§ **RECORDS SUPPLIED**:
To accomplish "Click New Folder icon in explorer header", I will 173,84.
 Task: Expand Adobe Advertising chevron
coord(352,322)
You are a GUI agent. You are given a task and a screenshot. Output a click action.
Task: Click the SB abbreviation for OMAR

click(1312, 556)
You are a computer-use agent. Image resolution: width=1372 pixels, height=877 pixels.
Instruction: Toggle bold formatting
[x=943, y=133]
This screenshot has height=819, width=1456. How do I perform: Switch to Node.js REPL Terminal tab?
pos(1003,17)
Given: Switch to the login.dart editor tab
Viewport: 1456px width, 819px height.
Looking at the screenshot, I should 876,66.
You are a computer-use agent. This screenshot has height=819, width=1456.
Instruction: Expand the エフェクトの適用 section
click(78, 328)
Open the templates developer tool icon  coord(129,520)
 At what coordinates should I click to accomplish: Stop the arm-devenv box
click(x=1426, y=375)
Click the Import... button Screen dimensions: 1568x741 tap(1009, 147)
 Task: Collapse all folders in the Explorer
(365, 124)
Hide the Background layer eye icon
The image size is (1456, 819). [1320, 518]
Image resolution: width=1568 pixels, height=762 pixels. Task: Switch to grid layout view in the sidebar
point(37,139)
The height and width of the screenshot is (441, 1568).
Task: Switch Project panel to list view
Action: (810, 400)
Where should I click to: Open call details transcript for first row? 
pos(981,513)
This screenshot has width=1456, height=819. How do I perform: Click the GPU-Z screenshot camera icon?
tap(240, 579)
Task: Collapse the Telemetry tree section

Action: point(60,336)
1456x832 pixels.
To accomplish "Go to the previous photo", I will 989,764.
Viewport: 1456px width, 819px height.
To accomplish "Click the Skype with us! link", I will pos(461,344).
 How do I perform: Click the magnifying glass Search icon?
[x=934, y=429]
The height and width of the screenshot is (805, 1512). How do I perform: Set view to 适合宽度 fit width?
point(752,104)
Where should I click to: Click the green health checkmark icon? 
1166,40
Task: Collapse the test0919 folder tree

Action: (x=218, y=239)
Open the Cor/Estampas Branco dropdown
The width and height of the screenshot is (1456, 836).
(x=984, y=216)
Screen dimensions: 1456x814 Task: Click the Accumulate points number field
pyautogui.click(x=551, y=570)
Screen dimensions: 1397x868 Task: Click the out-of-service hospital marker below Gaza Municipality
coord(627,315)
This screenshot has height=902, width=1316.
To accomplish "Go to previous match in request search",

§ **ACTIVITY**: Report each line in the data that holds the word "previous".

§ **EXERCISE SOLUTION**:
To accomplish "Go to the previous photo", I will 989,764.
To accomplish "Go to previous match in request search",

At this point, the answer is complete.